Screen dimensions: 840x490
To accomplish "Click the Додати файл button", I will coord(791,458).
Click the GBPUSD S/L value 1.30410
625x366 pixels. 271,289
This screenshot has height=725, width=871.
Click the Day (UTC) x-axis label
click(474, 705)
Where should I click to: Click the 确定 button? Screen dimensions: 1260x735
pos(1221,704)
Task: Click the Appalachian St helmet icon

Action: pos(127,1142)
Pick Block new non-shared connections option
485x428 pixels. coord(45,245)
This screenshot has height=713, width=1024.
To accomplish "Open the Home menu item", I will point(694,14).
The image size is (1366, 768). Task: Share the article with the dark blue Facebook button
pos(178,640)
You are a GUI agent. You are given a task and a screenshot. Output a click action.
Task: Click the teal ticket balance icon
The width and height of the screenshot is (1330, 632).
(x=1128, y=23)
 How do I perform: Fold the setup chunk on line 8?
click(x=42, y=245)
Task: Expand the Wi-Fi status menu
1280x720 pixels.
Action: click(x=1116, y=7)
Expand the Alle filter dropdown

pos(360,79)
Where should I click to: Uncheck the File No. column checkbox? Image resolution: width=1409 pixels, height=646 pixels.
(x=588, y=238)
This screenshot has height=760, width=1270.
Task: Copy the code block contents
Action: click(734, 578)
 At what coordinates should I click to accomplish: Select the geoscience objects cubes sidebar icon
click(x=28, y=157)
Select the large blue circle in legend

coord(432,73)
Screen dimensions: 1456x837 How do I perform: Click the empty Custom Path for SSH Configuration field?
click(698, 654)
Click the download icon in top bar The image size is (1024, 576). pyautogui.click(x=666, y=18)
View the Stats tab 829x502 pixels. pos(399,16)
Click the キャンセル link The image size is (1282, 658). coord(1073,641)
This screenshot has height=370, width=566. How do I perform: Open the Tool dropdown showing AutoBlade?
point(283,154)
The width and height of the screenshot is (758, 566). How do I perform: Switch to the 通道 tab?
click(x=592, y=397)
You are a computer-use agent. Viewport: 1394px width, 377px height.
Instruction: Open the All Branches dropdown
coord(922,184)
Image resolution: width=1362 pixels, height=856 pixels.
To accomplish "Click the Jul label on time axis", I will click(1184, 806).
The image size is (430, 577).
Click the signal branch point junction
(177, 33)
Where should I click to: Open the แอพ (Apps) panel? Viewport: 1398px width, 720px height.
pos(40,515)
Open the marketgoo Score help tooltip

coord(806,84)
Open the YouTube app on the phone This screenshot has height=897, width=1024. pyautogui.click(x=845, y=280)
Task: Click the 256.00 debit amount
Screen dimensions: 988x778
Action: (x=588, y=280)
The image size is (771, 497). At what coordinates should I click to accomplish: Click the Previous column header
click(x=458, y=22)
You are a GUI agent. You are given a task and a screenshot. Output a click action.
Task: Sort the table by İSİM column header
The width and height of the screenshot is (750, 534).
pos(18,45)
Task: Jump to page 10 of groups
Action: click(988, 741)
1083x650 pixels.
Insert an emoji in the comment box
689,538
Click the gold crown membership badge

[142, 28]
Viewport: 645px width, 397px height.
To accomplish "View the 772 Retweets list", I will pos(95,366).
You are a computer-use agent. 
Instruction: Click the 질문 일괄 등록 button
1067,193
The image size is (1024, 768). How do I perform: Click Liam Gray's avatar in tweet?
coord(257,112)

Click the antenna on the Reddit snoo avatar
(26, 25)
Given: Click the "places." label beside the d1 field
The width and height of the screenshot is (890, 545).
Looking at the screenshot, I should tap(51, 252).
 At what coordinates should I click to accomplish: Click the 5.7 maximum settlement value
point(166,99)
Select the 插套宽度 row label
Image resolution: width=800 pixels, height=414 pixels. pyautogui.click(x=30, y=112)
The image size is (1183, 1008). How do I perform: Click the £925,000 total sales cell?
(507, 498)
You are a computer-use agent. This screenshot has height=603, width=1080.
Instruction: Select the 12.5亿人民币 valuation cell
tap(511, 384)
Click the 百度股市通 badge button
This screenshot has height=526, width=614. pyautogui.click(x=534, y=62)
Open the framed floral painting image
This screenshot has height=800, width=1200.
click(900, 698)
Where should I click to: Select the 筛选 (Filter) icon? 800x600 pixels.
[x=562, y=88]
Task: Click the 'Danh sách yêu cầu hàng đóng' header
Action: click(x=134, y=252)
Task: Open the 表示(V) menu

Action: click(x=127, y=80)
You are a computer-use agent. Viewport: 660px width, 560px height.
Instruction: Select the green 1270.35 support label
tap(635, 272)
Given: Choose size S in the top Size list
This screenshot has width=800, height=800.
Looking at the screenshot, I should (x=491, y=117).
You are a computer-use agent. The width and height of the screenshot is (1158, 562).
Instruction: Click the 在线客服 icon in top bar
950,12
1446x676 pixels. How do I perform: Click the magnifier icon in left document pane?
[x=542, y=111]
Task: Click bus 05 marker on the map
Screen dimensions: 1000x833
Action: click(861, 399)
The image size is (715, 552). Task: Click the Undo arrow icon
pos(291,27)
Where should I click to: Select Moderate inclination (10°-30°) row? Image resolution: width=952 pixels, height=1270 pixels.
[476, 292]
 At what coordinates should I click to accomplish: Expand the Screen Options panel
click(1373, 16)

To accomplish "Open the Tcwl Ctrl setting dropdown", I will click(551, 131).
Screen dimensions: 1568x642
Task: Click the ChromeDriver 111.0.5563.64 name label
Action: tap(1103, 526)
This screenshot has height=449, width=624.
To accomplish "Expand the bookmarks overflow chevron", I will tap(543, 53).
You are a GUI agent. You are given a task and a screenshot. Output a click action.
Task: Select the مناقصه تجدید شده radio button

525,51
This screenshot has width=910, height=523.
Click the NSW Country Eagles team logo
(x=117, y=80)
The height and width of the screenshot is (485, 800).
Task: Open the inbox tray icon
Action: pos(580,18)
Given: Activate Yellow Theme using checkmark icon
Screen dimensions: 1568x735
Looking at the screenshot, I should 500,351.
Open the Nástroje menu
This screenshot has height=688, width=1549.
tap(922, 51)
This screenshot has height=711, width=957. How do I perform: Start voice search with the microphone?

--

Return each record exactly as given.

Screen dimensions: 840x490
To accomplish "Click the Додати файл button", I will coord(791,458).
Click the GBPUSD S/L value 1.30410
625x366 pixels. 271,289
This screenshot has height=725, width=871.
Click the Day (UTC) x-axis label
click(474, 705)
Where should I click to: Click the 确定 button? Screen dimensions: 1260x735
pos(1221,704)
Task: Click the Appalachian St helmet icon

Action: pos(127,1142)
Pick Block new non-shared connections option
485x428 pixels. coord(45,245)
This screenshot has height=713, width=1024.
To accomplish "Open the Home menu item", I will point(694,14).
The image size is (1366, 768). Task: Share the article with the dark blue Facebook button
pos(178,640)
You are a GUI agent. You are given a task and a screenshot. Output a click action.
Task: Click the teal ticket balance icon
The width and height of the screenshot is (1330, 632).
(x=1128, y=23)
 How do I perform: Fold the setup chunk on line 8?
click(x=42, y=245)
Task: Expand the Wi-Fi status menu
1280x720 pixels.
Action: click(x=1116, y=7)
Expand the Alle filter dropdown

pos(360,79)
Where should I click to: Uncheck the File No. column checkbox? Image resolution: width=1409 pixels, height=646 pixels.
(x=588, y=238)
This screenshot has height=760, width=1270.
Task: Copy the code block contents
Action: click(734, 578)
 At what coordinates should I click to accomplish: Select the geoscience objects cubes sidebar icon
click(x=28, y=157)
Select the large blue circle in legend

coord(432,73)
Screen dimensions: 1456x837 How do I perform: Click the empty Custom Path for SSH Configuration field?
click(698, 654)
Click the download icon in top bar The image size is (1024, 576). pyautogui.click(x=666, y=18)
View the Stats tab 829x502 pixels. pos(399,16)
Click the キャンセル link The image size is (1282, 658). coord(1073,641)
This screenshot has height=370, width=566. How do I perform: Open the Tool dropdown showing AutoBlade?
point(283,154)
The width and height of the screenshot is (758, 566). How do I perform: Switch to the 通道 tab?
click(x=592, y=397)
You are a computer-use agent. Viewport: 1394px width, 377px height.
Instruction: Open the All Branches dropdown
coord(922,184)
Image resolution: width=1362 pixels, height=856 pixels.
To accomplish "Click the Jul label on time axis", I will click(1184, 806).
The image size is (430, 577).
Click the signal branch point junction
(177, 33)
Where should I click to: Open the แอพ (Apps) panel? Viewport: 1398px width, 720px height.
pos(40,515)
Open the marketgoo Score help tooltip

coord(806,84)
Open the YouTube app on the phone This screenshot has height=897, width=1024. pyautogui.click(x=845, y=280)
Task: Click the 256.00 debit amount
Screen dimensions: 988x778
Action: (x=588, y=280)
The image size is (771, 497). At what coordinates should I click to accomplish: Click the Previous column header
click(x=458, y=22)
You are a GUI agent. You are given a task and a screenshot. Output a click action.
Task: Sort the table by İSİM column header
The width and height of the screenshot is (750, 534).
pos(18,45)
Task: Jump to page 10 of groups
Action: click(988, 741)
1083x650 pixels.
Insert an emoji in the comment box
689,538
Click the gold crown membership badge

[142, 28]
Viewport: 645px width, 397px height.
To accomplish "View the 772 Retweets list", I will pos(95,366).
You are a computer-use agent. 
Instruction: Click the 질문 일괄 등록 button
1067,193
The image size is (1024, 768). How do I perform: Click Liam Gray's avatar in tweet?
coord(257,112)

Click the antenna on the Reddit snoo avatar
(26, 25)
Given: Click the "places." label beside the d1 field
The width and height of the screenshot is (890, 545).
Looking at the screenshot, I should tap(51, 252).
 At what coordinates should I click to accomplish: Click the 5.7 maximum settlement value
point(166,99)
Select the 插套宽度 row label
Image resolution: width=800 pixels, height=414 pixels. pyautogui.click(x=30, y=112)
The image size is (1183, 1008). How do I perform: Click the £925,000 total sales cell?
(507, 498)
You are a computer-use agent. This screenshot has height=603, width=1080.
Instruction: Select the 12.5亿人民币 valuation cell
tap(511, 384)
Click the 百度股市通 badge button
This screenshot has height=526, width=614. pyautogui.click(x=534, y=62)
Open the framed floral painting image
This screenshot has height=800, width=1200.
click(900, 698)
Where should I click to: Select the 筛选 (Filter) icon? 800x600 pixels.
[x=562, y=88]
Task: Click the 'Danh sách yêu cầu hàng đóng' header
Action: click(x=134, y=252)
Task: Open the 表示(V) menu

Action: click(x=127, y=80)
You are a computer-use agent. Viewport: 660px width, 560px height.
Instruction: Select the green 1270.35 support label
tap(635, 272)
Given: Choose size S in the top Size list
This screenshot has width=800, height=800.
Looking at the screenshot, I should (x=491, y=117).
You are a computer-use agent. The width and height of the screenshot is (1158, 562).
Instruction: Click the 在线客服 icon in top bar
950,12
1446x676 pixels. How do I perform: Click the magnifier icon in left document pane?
[x=542, y=111]
Task: Click bus 05 marker on the map
Screen dimensions: 1000x833
Action: click(861, 399)
The image size is (715, 552). Task: Click the Undo arrow icon
pos(291,27)
Where should I click to: Select Moderate inclination (10°-30°) row? Image resolution: width=952 pixels, height=1270 pixels.
[476, 292]
 At what coordinates should I click to accomplish: Expand the Screen Options panel
click(1373, 16)

To accomplish "Open the Tcwl Ctrl setting dropdown", I will click(551, 131).
Screen dimensions: 1568x642
Task: Click the ChromeDriver 111.0.5563.64 name label
Action: tap(1103, 526)
This screenshot has height=449, width=624.
To accomplish "Expand the bookmarks overflow chevron", I will tap(543, 53).
You are a GUI agent. You are given a task and a screenshot. Output a click action.
Task: Select the مناقصه تجدید شده radio button

525,51
This screenshot has width=910, height=523.
Click the NSW Country Eagles team logo
(x=117, y=80)
The height and width of the screenshot is (485, 800).
Task: Open the inbox tray icon
Action: pos(580,18)
Given: Activate Yellow Theme using checkmark icon
Screen dimensions: 1568x735
Looking at the screenshot, I should 500,351.
Open the Nástroje menu
This screenshot has height=688, width=1549.
tap(922, 51)
This screenshot has height=711, width=957. How do I perform: Start voice search with the microphone?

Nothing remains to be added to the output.